--- Source records Enclosed Below ---

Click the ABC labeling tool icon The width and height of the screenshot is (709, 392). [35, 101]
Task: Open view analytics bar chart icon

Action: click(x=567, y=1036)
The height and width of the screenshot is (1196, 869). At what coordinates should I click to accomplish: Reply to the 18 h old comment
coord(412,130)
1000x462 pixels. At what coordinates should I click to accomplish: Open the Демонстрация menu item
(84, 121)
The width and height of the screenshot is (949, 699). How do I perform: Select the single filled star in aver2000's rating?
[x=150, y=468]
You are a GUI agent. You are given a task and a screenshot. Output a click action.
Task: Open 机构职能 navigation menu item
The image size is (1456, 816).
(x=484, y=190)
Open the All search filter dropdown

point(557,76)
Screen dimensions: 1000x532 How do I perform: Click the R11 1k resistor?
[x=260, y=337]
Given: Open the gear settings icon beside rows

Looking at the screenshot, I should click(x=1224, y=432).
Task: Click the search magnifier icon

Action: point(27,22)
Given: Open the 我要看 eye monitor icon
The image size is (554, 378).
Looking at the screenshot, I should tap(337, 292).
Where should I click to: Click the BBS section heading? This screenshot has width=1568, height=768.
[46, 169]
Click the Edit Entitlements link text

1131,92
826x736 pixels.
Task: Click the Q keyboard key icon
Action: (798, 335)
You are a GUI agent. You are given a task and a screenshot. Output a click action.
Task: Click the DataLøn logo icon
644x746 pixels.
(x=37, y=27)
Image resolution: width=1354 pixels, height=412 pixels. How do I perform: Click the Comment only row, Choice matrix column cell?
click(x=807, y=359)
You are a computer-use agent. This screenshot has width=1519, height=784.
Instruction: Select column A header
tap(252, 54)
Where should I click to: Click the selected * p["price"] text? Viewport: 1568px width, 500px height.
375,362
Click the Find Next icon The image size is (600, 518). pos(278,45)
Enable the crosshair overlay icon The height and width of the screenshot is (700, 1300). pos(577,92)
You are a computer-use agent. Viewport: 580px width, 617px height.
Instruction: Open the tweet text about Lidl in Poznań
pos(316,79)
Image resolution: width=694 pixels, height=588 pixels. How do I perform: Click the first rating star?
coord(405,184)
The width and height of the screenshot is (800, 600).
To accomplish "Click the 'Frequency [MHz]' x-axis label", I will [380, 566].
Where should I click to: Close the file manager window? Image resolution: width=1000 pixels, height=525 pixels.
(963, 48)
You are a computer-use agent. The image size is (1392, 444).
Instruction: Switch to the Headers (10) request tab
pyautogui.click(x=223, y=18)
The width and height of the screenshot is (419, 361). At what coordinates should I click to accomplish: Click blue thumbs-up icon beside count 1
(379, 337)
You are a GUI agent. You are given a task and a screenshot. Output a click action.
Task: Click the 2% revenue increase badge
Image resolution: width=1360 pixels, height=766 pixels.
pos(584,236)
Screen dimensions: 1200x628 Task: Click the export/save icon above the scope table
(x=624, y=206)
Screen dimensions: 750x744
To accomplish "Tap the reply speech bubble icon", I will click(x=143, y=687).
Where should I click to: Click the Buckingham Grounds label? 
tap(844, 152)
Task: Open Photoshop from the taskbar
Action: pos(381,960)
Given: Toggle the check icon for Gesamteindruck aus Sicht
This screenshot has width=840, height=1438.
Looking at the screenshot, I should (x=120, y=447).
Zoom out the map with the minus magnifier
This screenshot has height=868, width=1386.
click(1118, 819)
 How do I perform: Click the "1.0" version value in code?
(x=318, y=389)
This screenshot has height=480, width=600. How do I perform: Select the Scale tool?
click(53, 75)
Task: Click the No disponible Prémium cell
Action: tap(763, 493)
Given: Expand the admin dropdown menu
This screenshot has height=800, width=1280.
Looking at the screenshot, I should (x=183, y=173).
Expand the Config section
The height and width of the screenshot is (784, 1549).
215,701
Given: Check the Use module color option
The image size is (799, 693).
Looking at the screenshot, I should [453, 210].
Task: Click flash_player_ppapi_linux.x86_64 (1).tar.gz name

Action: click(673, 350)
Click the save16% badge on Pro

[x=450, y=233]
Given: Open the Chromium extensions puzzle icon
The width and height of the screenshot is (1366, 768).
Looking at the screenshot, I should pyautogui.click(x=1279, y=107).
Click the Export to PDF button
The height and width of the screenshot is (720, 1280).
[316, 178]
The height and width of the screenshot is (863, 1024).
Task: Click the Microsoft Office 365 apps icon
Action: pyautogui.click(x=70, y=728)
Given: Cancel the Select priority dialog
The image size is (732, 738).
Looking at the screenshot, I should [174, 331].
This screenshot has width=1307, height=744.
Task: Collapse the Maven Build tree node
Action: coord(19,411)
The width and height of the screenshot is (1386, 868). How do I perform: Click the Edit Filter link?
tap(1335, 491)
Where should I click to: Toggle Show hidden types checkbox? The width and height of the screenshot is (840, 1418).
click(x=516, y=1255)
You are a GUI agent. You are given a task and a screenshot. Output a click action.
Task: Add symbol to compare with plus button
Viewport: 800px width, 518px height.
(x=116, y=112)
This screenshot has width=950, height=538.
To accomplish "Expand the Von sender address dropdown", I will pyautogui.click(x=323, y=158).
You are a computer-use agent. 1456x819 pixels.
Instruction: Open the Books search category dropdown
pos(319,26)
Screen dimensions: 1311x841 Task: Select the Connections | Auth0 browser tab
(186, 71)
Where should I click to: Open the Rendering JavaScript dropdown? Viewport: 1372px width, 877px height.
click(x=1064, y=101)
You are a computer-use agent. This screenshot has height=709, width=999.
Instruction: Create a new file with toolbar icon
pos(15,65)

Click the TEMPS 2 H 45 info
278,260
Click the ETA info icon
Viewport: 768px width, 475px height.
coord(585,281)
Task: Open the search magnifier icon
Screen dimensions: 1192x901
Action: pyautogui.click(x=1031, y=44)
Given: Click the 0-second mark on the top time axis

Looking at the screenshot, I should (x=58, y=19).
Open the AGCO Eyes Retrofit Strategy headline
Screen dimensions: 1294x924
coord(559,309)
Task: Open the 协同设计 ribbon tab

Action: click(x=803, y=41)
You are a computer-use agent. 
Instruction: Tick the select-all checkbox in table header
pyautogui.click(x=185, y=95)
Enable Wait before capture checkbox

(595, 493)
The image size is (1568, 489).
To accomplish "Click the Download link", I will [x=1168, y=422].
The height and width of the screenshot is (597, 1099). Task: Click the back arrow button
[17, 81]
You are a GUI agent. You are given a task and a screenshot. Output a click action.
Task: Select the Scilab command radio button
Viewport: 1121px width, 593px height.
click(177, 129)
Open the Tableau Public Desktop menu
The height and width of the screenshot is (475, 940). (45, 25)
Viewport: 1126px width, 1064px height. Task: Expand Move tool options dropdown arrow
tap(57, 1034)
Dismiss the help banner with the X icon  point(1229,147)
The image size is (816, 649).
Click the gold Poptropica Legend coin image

--- End of Enclosed Source records ---

-- What you have to do --
Show me every line of the entries above that holds "will".

-- Output of the exercise --
To accomplish "Click the 'Frequency [MHz]' x-axis label", I will [380, 566].
To accomplish "Tap the reply speech bubble icon", I will click(x=143, y=687).
To accomplish "Expand the Von sender address dropdown", I will pyautogui.click(x=323, y=158).
To accomplish "Click the Download link", I will [x=1168, y=422].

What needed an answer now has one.